Autism+ADHD co-occurrence ≠ Autism + ADHD
—The ADHD traits in autism+ADHD comorbid condition are governed by unique neural mechanisms unseen in pure ADHD—l

Children with autism spectrum disorder (ASD) have cognitive rigidity and tend to persist in specific thoughts, whereas those with ADHD exhibit overly flexible cognition and trouble concentrating.
Despite such contrast, clinically, the two neurodevelopmental disorders are often reported to co-exist in one person. Recent updates of the widely-used diagnosis systems allowed such co-occurrence.
How can such a co-occurrence happen? Is such an ASD+ADHD comorbid condition equivalent to simply adding the two prevalent neurodevelopmental conditions?
In new work published in eNeuro, Mr. Daichi Watanabe, a then-intern student at The University of Tokyo International Research Center for Neurointelligence (UTokyo, WPI-IRCN; currently, an undergraduate student at University of California Berkely), and Associate Professor Takamitsu Watanabe at UTokyo WPI-IRCN have addressed this question: in short, the ASD+ADHD condition is not equivalent to a merger of pure ASD and pure ADHD but a subtype of ASD with unique brain dynamics that underpin its ADHD-like cognitive overflexibility (Figure. 1).
In this study, using two original data-driven approaches, the IRCN researchers analyzed resting-state brain activity datasets obtained from 338 children. The analyses revealed that the ASD-like socio-communicational symptoms of the ASD+ADHD condition are attributable to the same neural rigidity (i.e., overly stable whole-brain neural activity). In contrast, its ADHD-like traits are not governed by the neural mechanisms seen in the pure ADHD condition.
In particular, the researchers found that the different brain regions induce seemingly the same ADHD-like behaviors in the ASD+ADHD children and pure ADHD children. In the ASD+ADHD group, the unstable neural activity of the prefrontal area is the trigger of the whole-brain over-flexible neural activity, whereas the parietal area is such a trigger in the pure ADHD group.
These studies indicate that the comorbidity of ASD and ADHD is not a simple overlap of the two conditions and suggest that the condition would need a bespoke diagnosis and treatment.

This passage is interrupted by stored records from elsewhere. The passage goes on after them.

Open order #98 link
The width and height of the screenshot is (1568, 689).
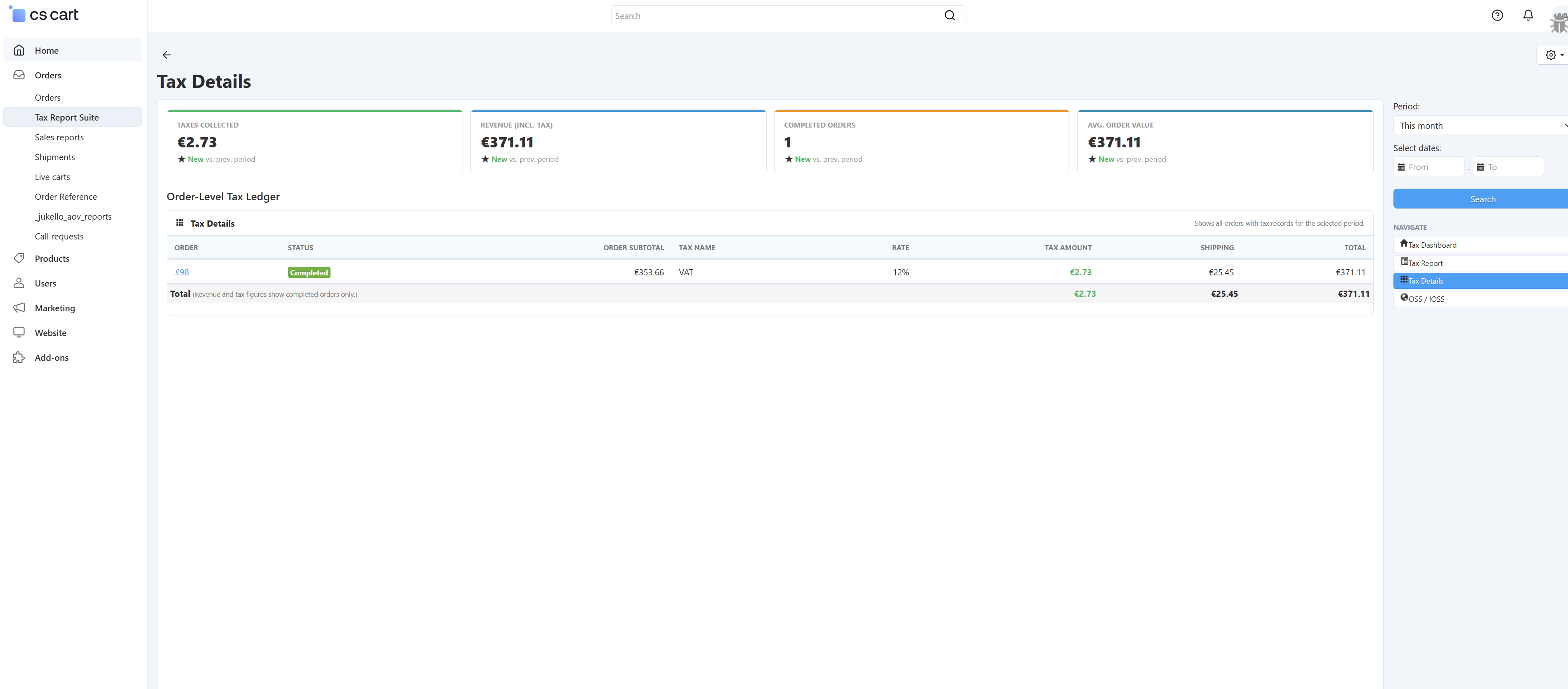182,272
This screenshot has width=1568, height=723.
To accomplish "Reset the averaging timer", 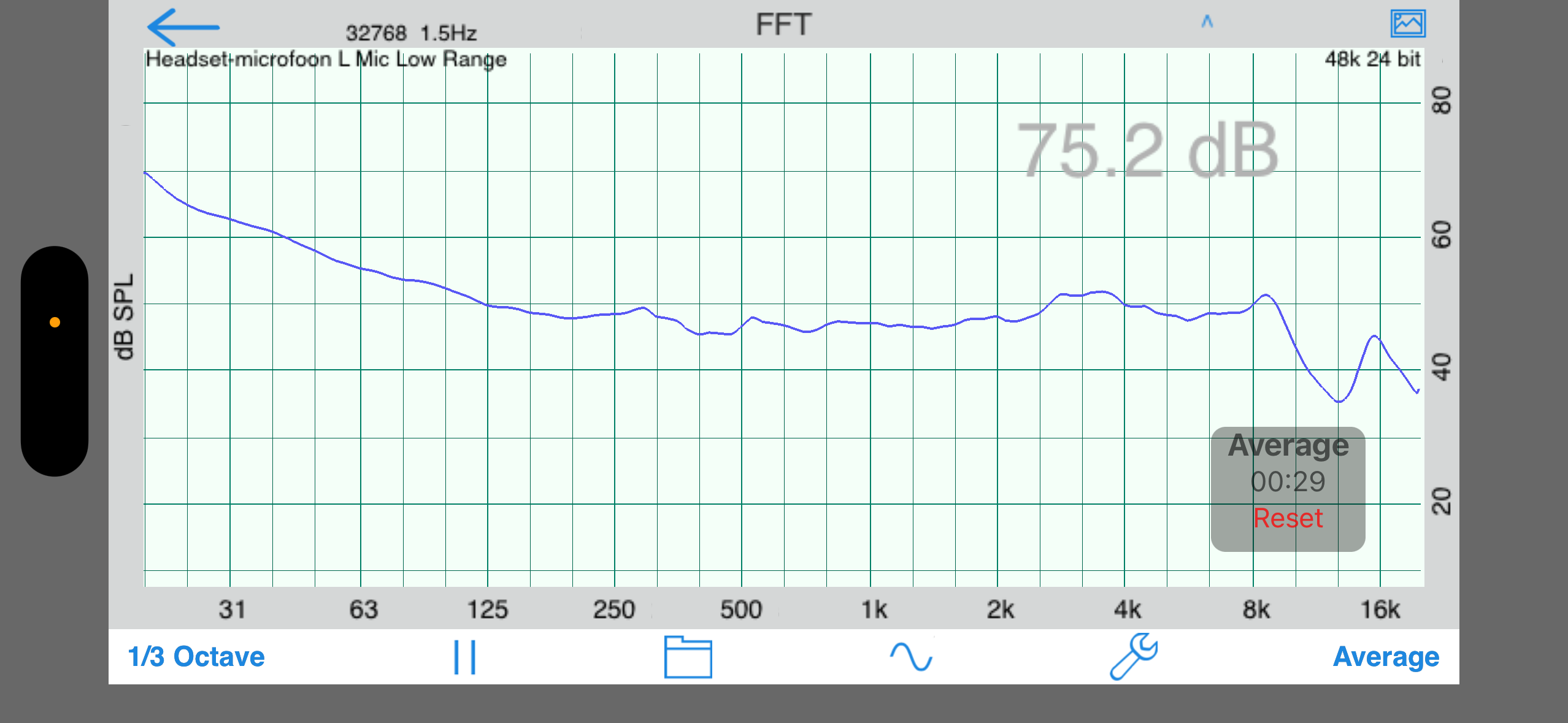I will pos(1287,519).

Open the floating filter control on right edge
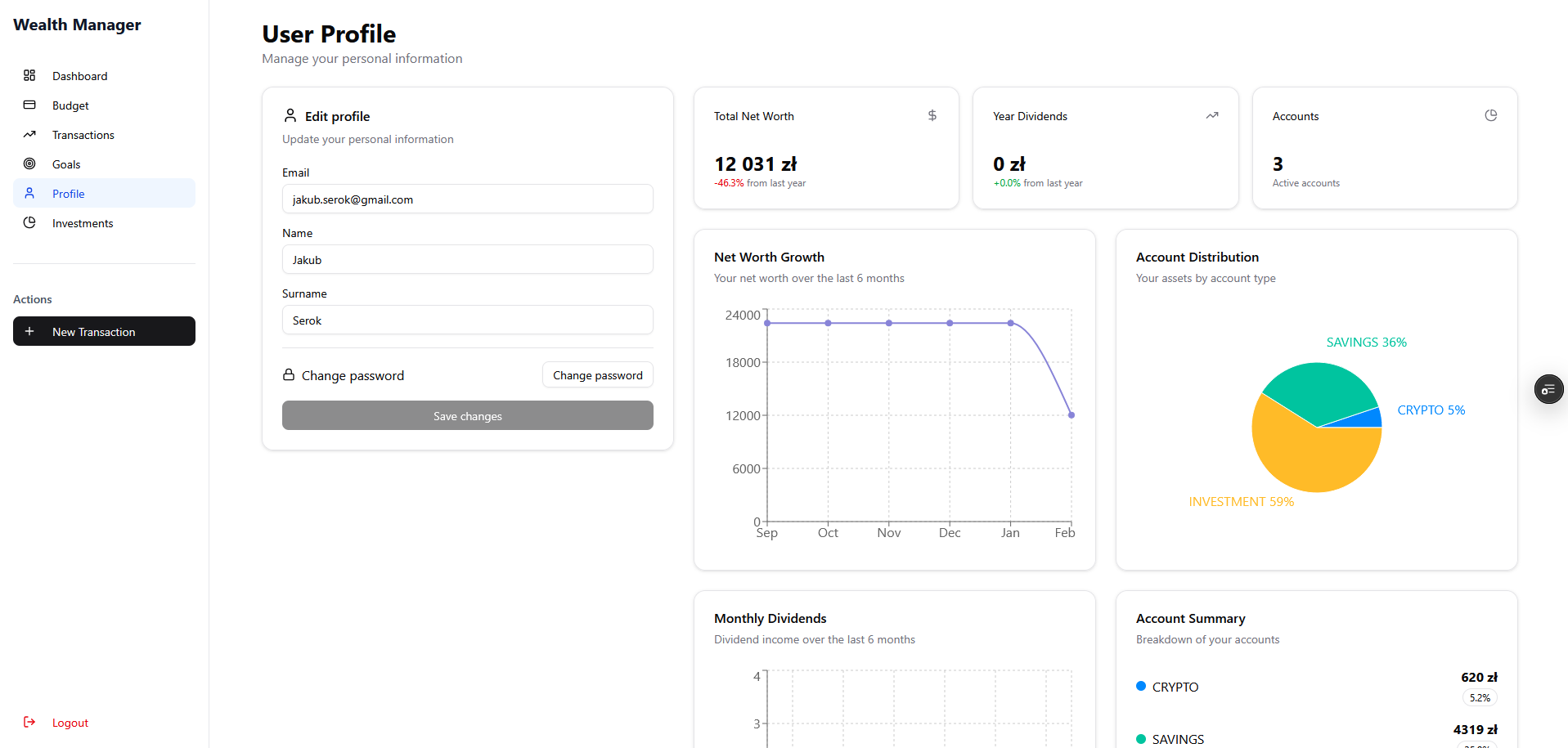point(1548,389)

Figure 1. Autistic socio-communicational symptoms seen in children with both autism and ADHD are governed by the same neural mechanisms as in those with autism only. In contrast, the ADHD-like behaviors of the ASD+ADHD condition are underpinned by unique brain mechanisms that are not observed in the pure ADHD condition.

Watanabe, D. & Watanabe, T. Distinct frontoparietal brain dynamics underlying the co-occurrence of autism and ADHD. eNeuro (2023) doi:10.1523/ENEURO.0146-23.2023.